Sri Lankans were also informed that a Division for Assisting and Protecting Victims of Crime and Witnesses came into being in November 2016. But as frequently pointed out in these column spaces, the operationalising of this Division within the police command structure is highly problematic.

This was a concern raised very early on but which was sublimely disregarded. How can the police, with outstanding allegations of threatening witnesses in court cases and other instances too numerous to mention, be trusted with undertaking protection of these people at risk? Who would be those naïve enough to claim such protections?

It was essential to have this Division operate independently like in other countries which have good witness protection schemes. It was also essential that the very members of the Authority had credibility and public legitimacy in terms of the functions entrusted to them. On both counts, Sri Lanka’s experiment in witness protection has failed miserably.

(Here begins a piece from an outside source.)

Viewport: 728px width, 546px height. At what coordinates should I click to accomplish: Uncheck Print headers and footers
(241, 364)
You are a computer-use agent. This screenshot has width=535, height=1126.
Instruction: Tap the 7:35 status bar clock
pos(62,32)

A deadly intent to patterns of witness intimidation
In the result, widespread impunity continues to be enjoyed by perpetrators. The cases therein are far too many to list. Some time ago a complainant in a bribery case, Sugath Nishanta Fernando who had also filed a fundamental rights application after being tortured by twelve police officers, was brutally killed. He had been repeatedly threatened to withdraw the cases and had appealed for protection from government authorities, including the Inspector General of Police, to no avail.

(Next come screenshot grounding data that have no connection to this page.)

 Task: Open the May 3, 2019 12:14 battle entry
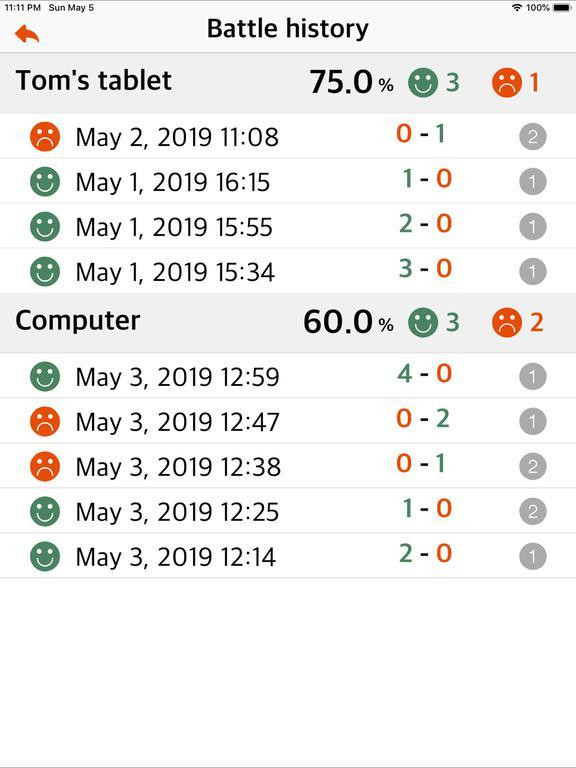tap(288, 556)
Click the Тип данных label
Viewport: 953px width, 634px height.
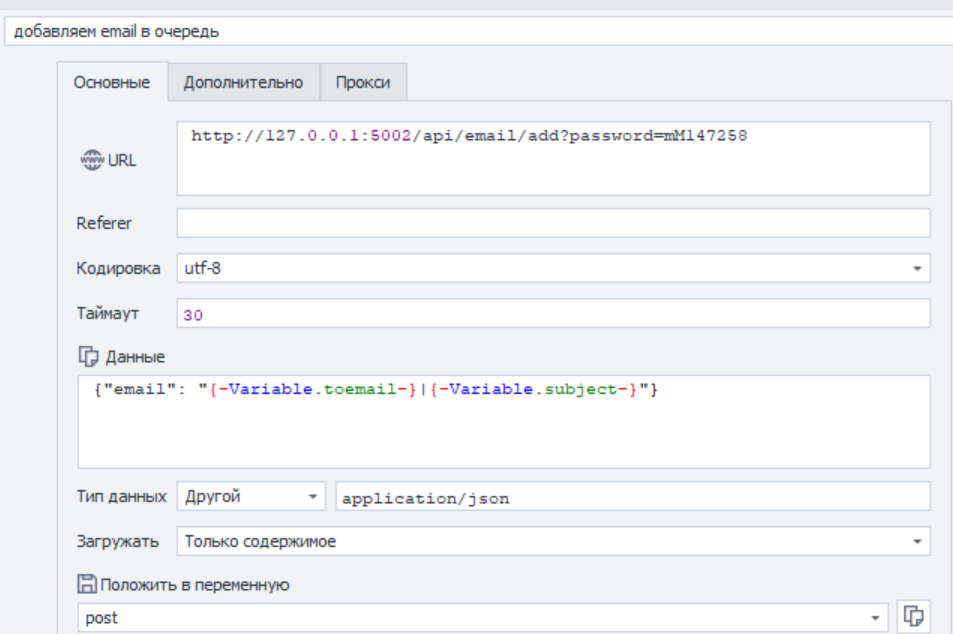point(121,496)
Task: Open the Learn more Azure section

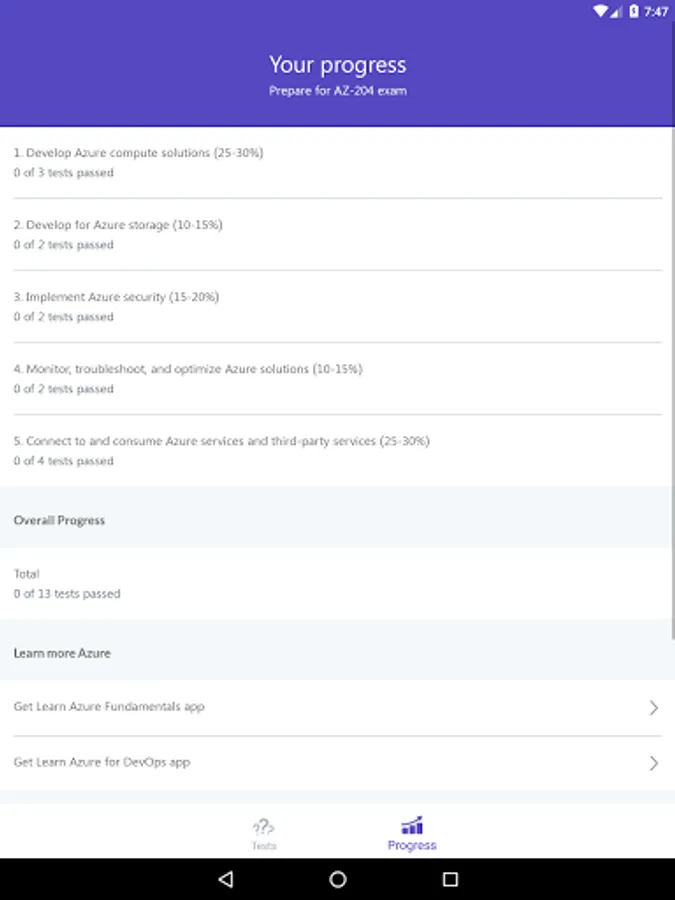Action: [x=62, y=652]
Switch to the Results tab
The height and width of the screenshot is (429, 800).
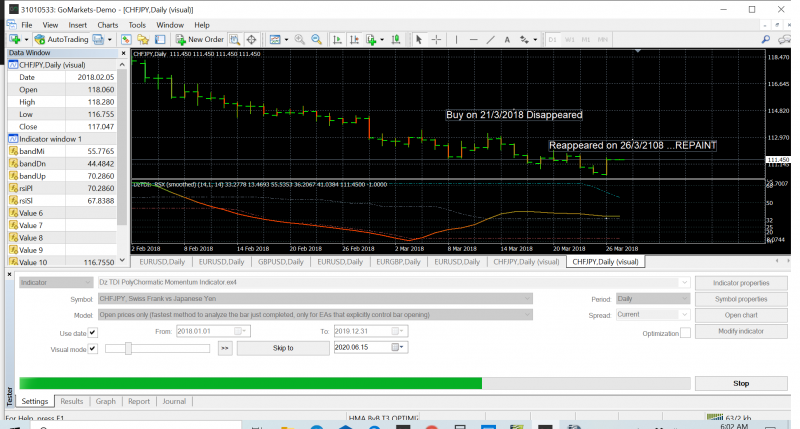point(71,401)
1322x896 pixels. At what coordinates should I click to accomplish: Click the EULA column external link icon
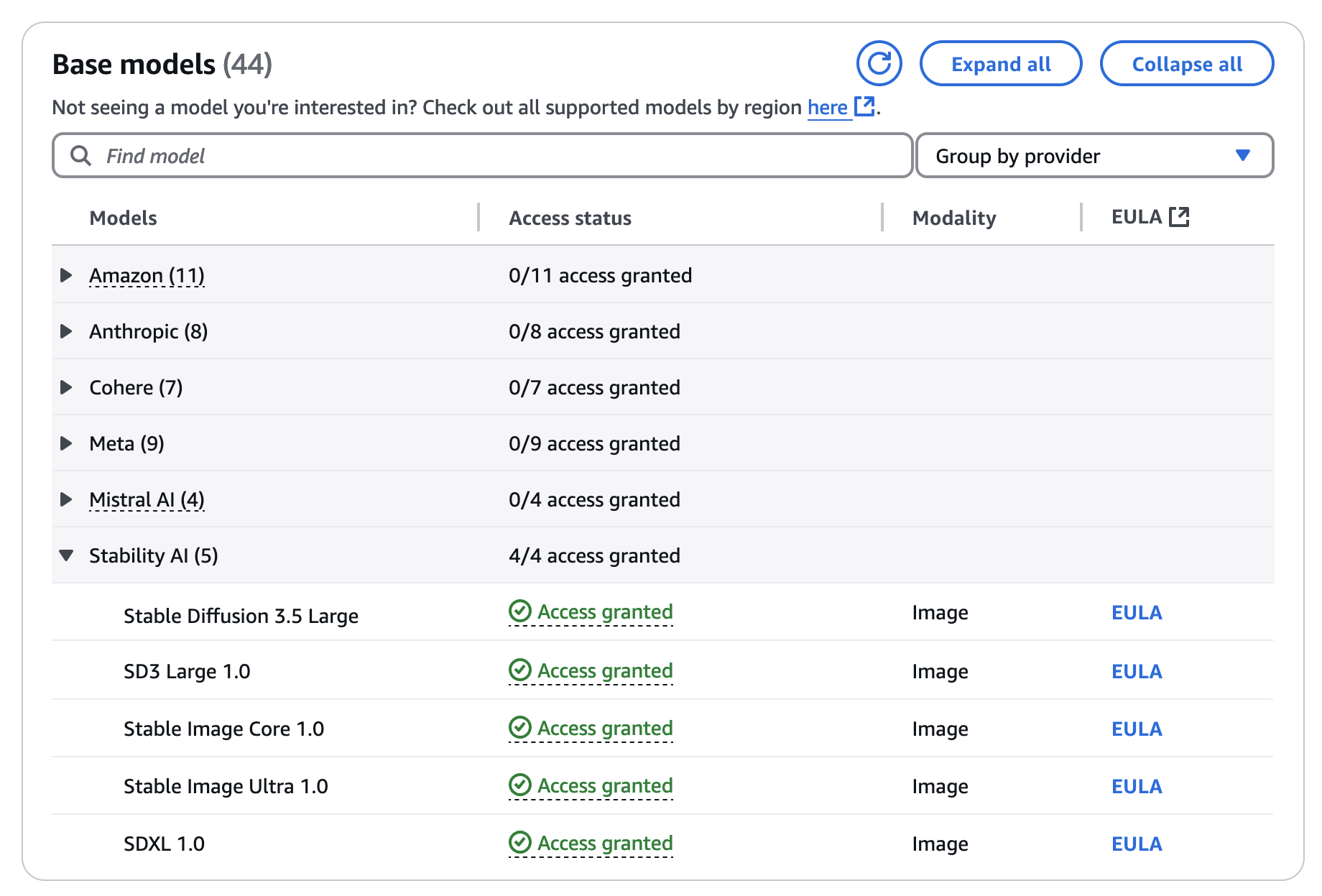[1179, 217]
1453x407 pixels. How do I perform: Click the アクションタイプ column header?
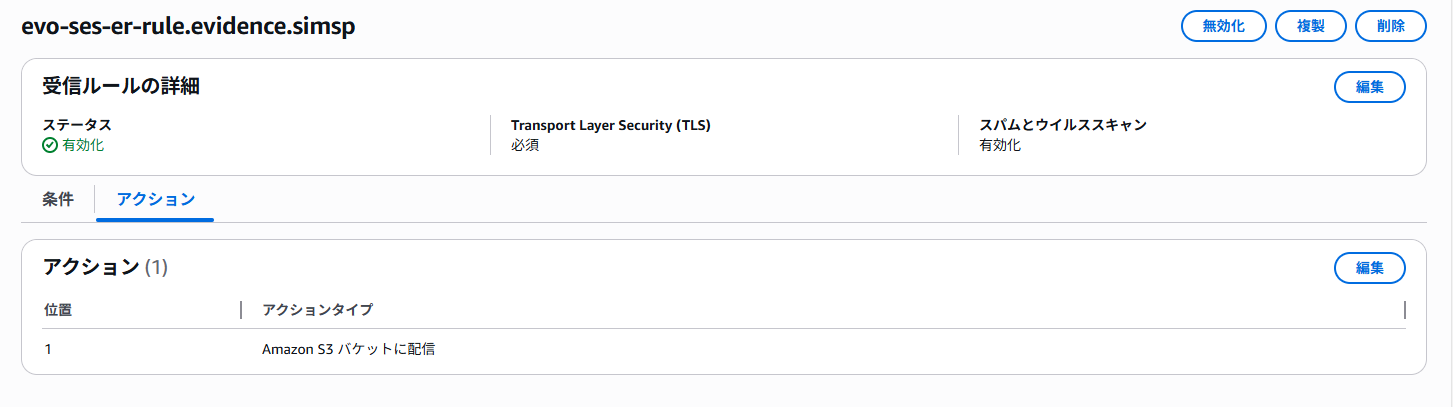(317, 310)
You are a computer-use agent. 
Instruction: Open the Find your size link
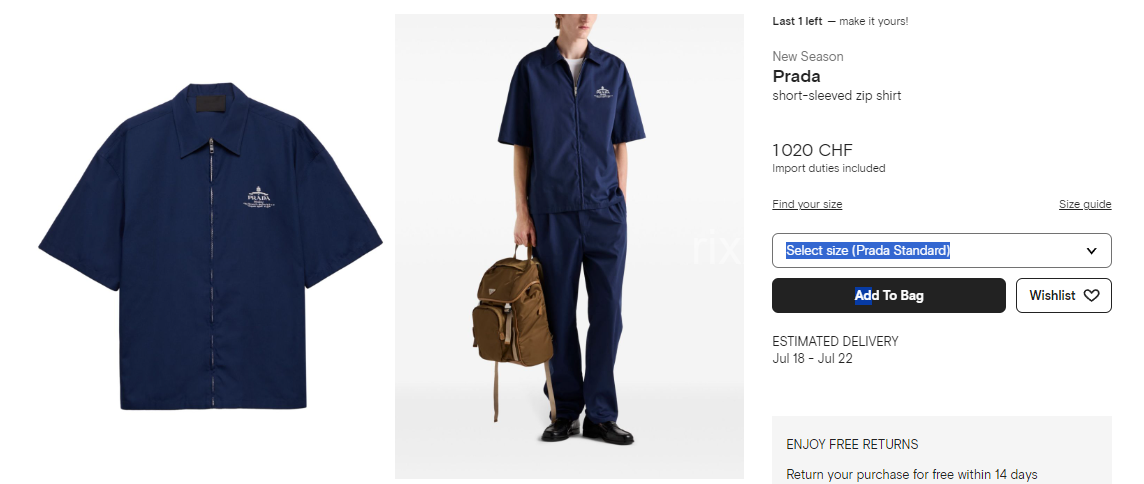(807, 204)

In the legal process, there is a deadly intent to these patterns of intimidation. The Gerald Perera case is classically symptomatic. This innocent man was killed days before he was due to give evidence in a trial of his alleged torturers under the Convention Against Torture and Other Inhuman and Degrading Punishment Act No 22 of 1994 (CAT Act).

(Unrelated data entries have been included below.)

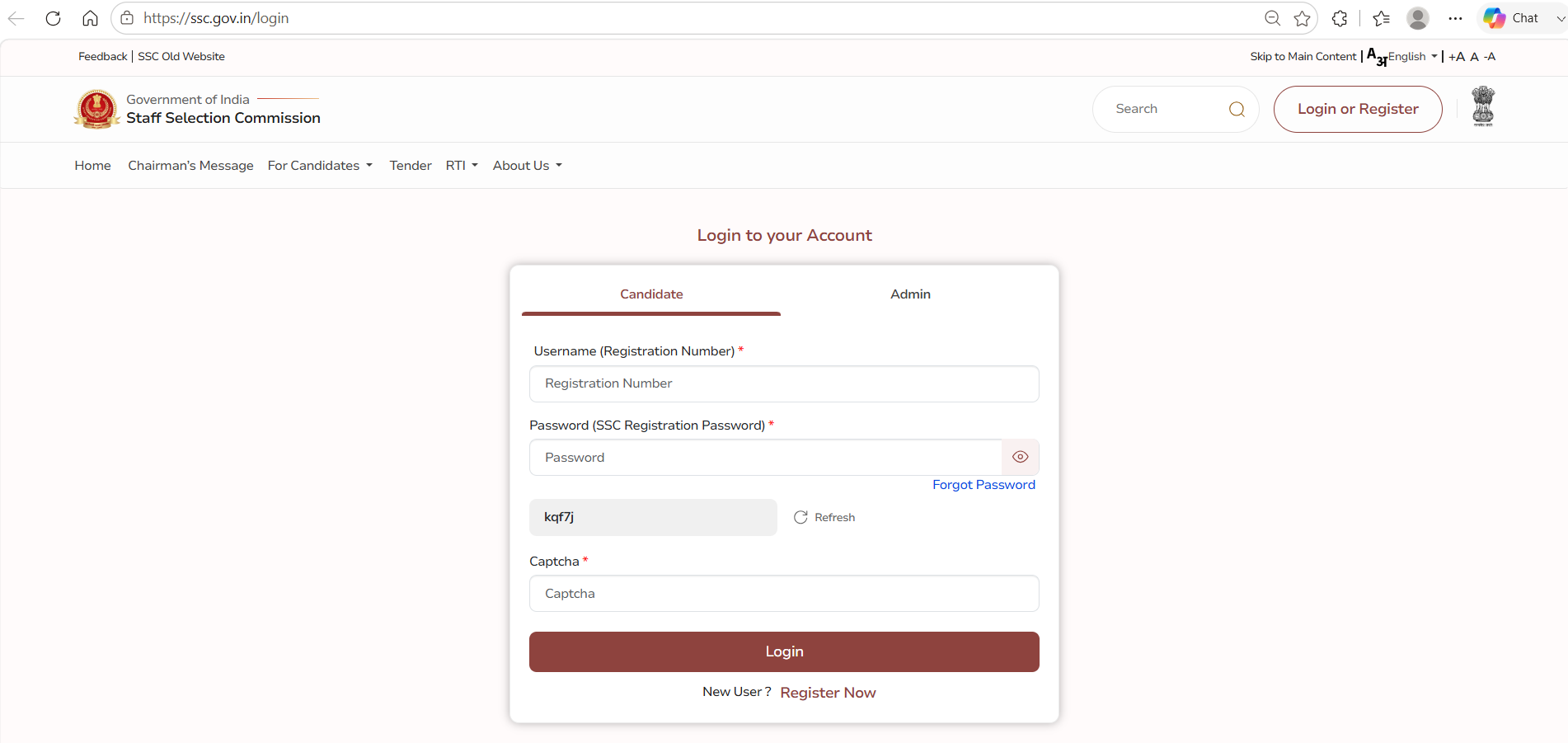
Task: Click the favorites star icon in address bar
Action: pyautogui.click(x=1302, y=18)
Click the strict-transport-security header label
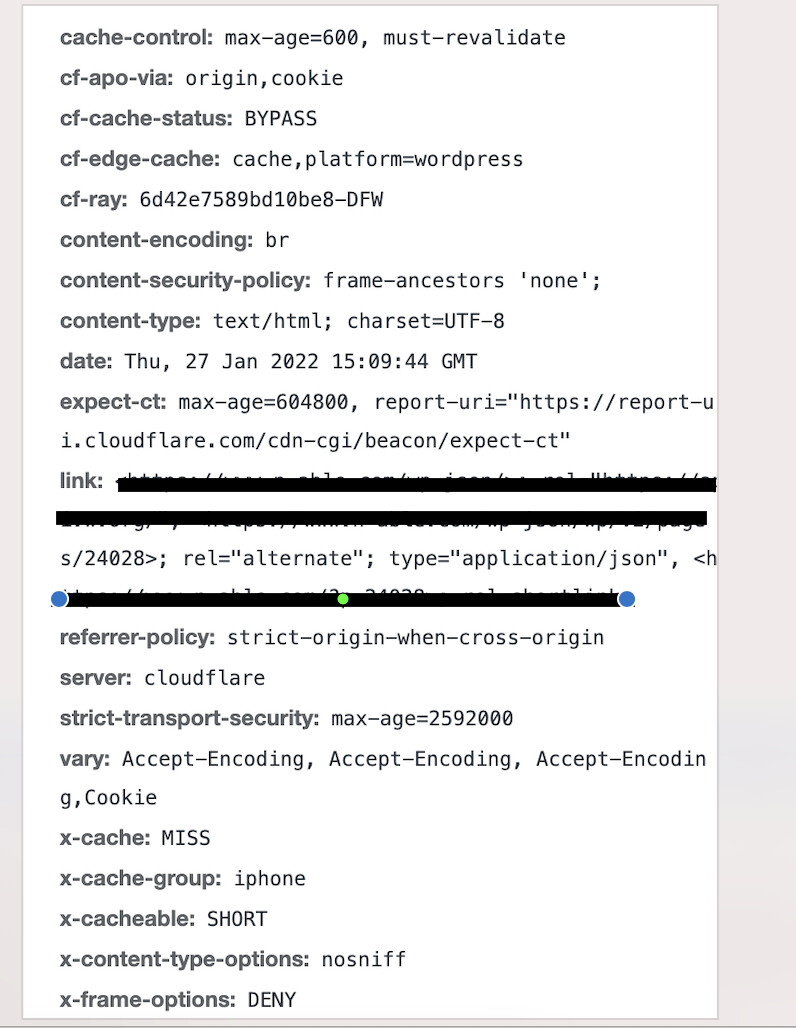The width and height of the screenshot is (796, 1028). [x=190, y=718]
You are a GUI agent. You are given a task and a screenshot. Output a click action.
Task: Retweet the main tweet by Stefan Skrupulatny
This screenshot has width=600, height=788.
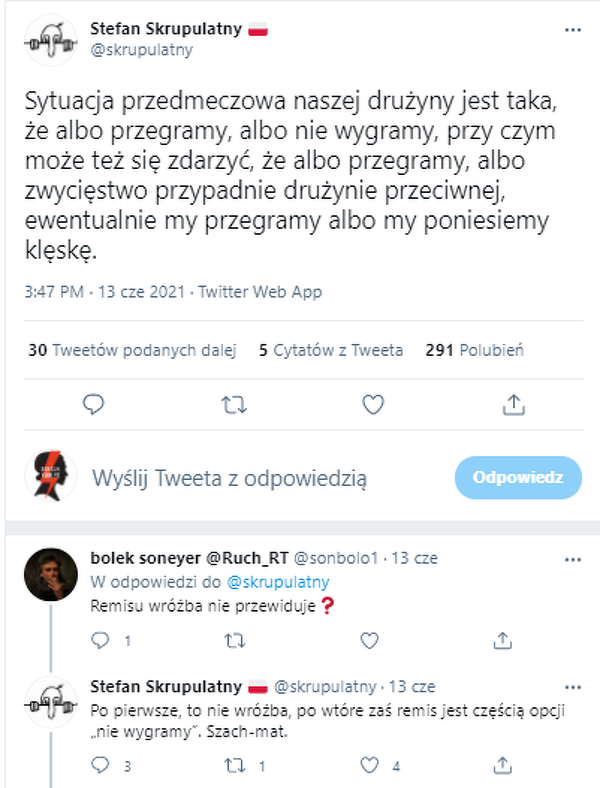233,404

Later, the torturers were acquitted by the High Court on the basis that the criminal responsibility of the alleged perpetrators had not been proved beyond reasonable doubt. The victim himself was unable to give evidence as to the identity of his torturers due to his being killed. In the absence of any direct evidence, it was judicially ruled that the available circumstantial evidence was insufficient to sustain a conviction on the facts of the case.

Judicial orders are disregarded
And in particular, women victims and witnesses are vulnerable in this terrible spiral of violence. Most often, they are denied access to criminal and civil remedies including reparations. Instead, at the most, perpetrators in uniform who intimidate are transferred away from their stations. Witness intimidation results in the collapse of the case half way through the trial. Basic requirements of prosecution of rape cases including medical examinations are often subverted.

Even in instances where the highest court in the land has pointed to action having to be taken against perpetrators of rape, this guidance has been disregarded. One good example more than seventeen years ago is still replicated in various other forms.

The Supreme Court’s stern response to the gruesome torture of Yogalingam Vijitha from Vavuniya was to pass severe strictures on the responsible police officers. The Court stated that there had not been a shred of evidence to support her arrest on suspicion that she had been implicated in acts of terrorism.

As it so transpired, the actual reason as to why she had been abused was that her husband with whom she had been having a dispute over her children had instigated the police officers with whom he was well acquainted, to arrest and torture her. Later, when questioned under the United Nations Special Procedures as to whether indictment had been filed against the perpetrators, the Government replied that this was not possible as the victim had left the country.

This is the common answer in complete disregard of the State’s own duty to protect victims.

Containing national anger
Sri Lankans do not need to be subjected to denials of this nature or ‘half baked’ laws that continue a culture of impunity. That might suffice to contain the international community for a while but the Government will not be able to contain the anger of its own nationals very soon.
This caution needs to be kept in mind.